Supports COPY INTO (INSERT), MERGE (UPSERT), and CDC MERGE. CDC MERGE applies INSERT / UPDATE / DELETE events in the exact order they were captured from the source database.

Feature	What it does
Monitor source schema changes	Auto-CREATE and ALTER destination tables as source schemas evolve.
Load directly into the destination table	Skip the temporary-table step. Faster, but MERGE / CDC MERGE aren't available.
Delete loaded source files	Remove successfully loaded source files after the load.
Load data in parallel	Multiple destination tables load in parallel threads.
Process files in subfolders	Walk nested subdirectories during the file scan.

What do I need before I start?

For Synapse Analytics:

Synapse is available from your Etlworks instance.
The Synapse user has ADMINISTER DATABASE BULK OPERATIONS and INSERT.
An Azure Storage account exists and the user has read/write on the target container.

For Microsoft Fabric Warehouse:

The Fabric Warehouse exists and is reachable.
An Azure Data Lake Storage Gen2 account exists, with the user having read/write on the container, linked to the Power BI / Fabric workspace (see Get started with Synapse / Fabric, steps 8–11).

Step-by-step setup

Step 1. Create the stage connection

Create an Azure Storage connection — Synapse / Fabric loads from Azure Blob.

Important: disable gzip compression on the Azure Storage connection if you're loading Parquet files.

Step 2. Create the Synapse Analytics or Microsoft Fabric Warehouse connection

See the connector reference for full setup.

Step 3. Create the format

For most cases a CSV format is fine. Synapse / Fabric also loads Parquet; create a Parquet format with Serialize dates as = Milliseconds from epoch and optionally a Compression Codec.

Step 4. Create the flow

Open Flows, click Add flow, type bulk load synapse in the gallery search, and select the bulk-load flow type.

Step 5. Configure the load transformation

Add a source-to-destination transformation.
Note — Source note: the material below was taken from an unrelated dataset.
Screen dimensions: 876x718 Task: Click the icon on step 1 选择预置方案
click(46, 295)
Source connection = the stage from Step 1; destination connection = the Synapse Analytics or Microsoft Fabric Warehouse connection from Step 2.

FROM: the wildcard pattern for the staged files (e.g. folder/*.csv or folder/**/*.csv for nested folders).
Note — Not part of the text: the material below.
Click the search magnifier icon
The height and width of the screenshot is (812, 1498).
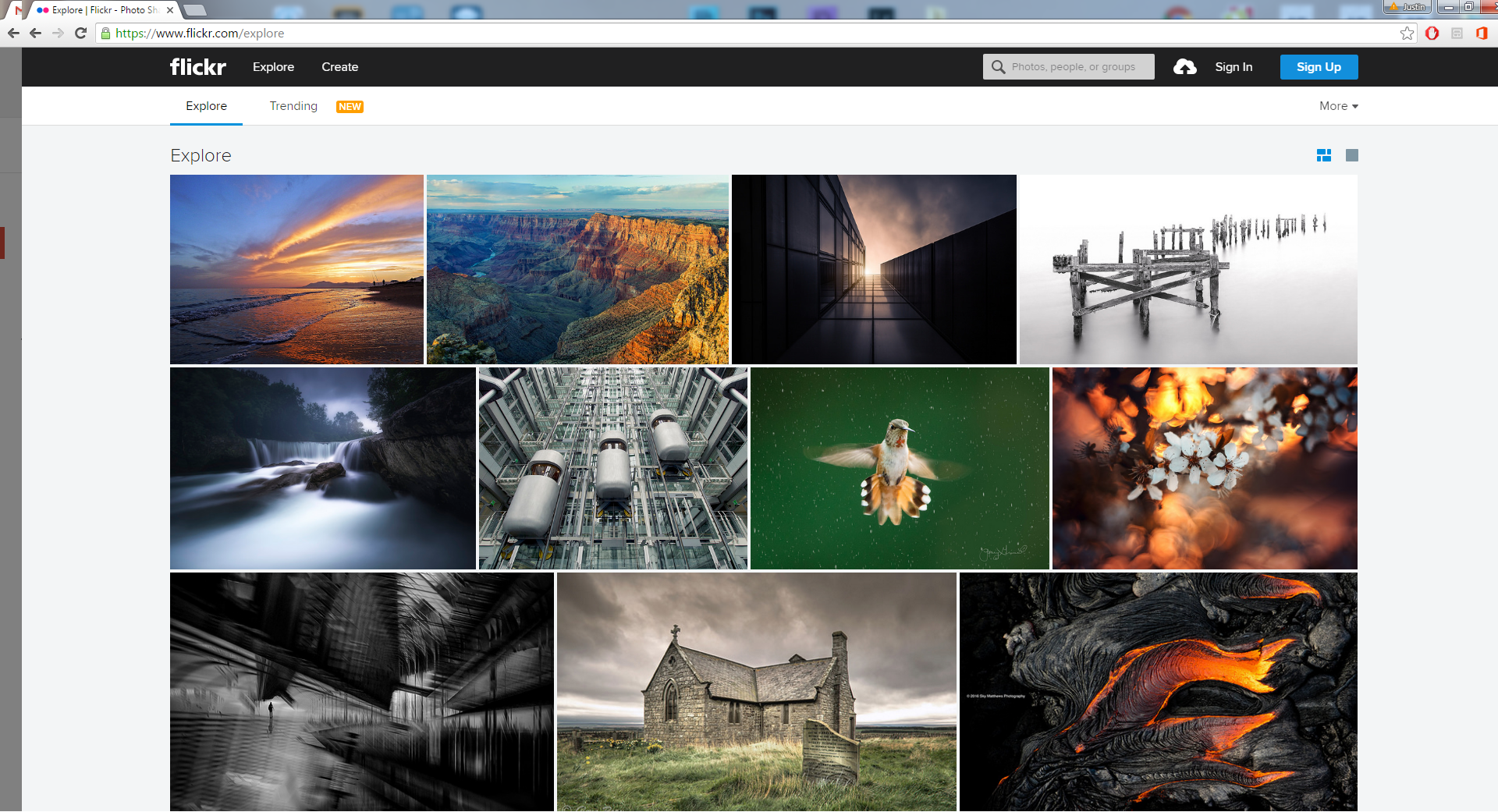pos(998,67)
TO: the destination table pattern. Use a wildcard like schema.* to let Etlworks derive the table name from each file.

Step 6. Set parameters

Source files and destination tables

Parameter	What it does
Calculate Synapse Analytics or Microsoft Fabric Warehouse table name	How the destination table name is derived from each source filename (none / strip extension / strip extension and timestamp / custom JavaScript).
Include files in subfolders	Recurse into nested directories during the file scan.
Maximum number of files to process	Hard cap on how many files are processed per flow run.
Maximum number of parallel threads	How many destination tables load concurrently. Default 5; max 99.

Load and MERGE

Parameter	What it does
Action	COPY INTO inserts new rows; MERGE upserts on lookup fields; CDC MERGE applies CDC change events.
Lookup Fields	Comma-separated list of columns that uniquely identify a record. Required for MERGE and CDC MERGE. Can also be specified per-table as semicolon-separated fully_qualified_table=field_list pairs.
Predict Lookup Fields	Auto-detect the unique-key columns when Lookup Fields is empty.
Load directly into destination table	Skips the temp-table step. MERGE / CDC MERGE not available in this mode.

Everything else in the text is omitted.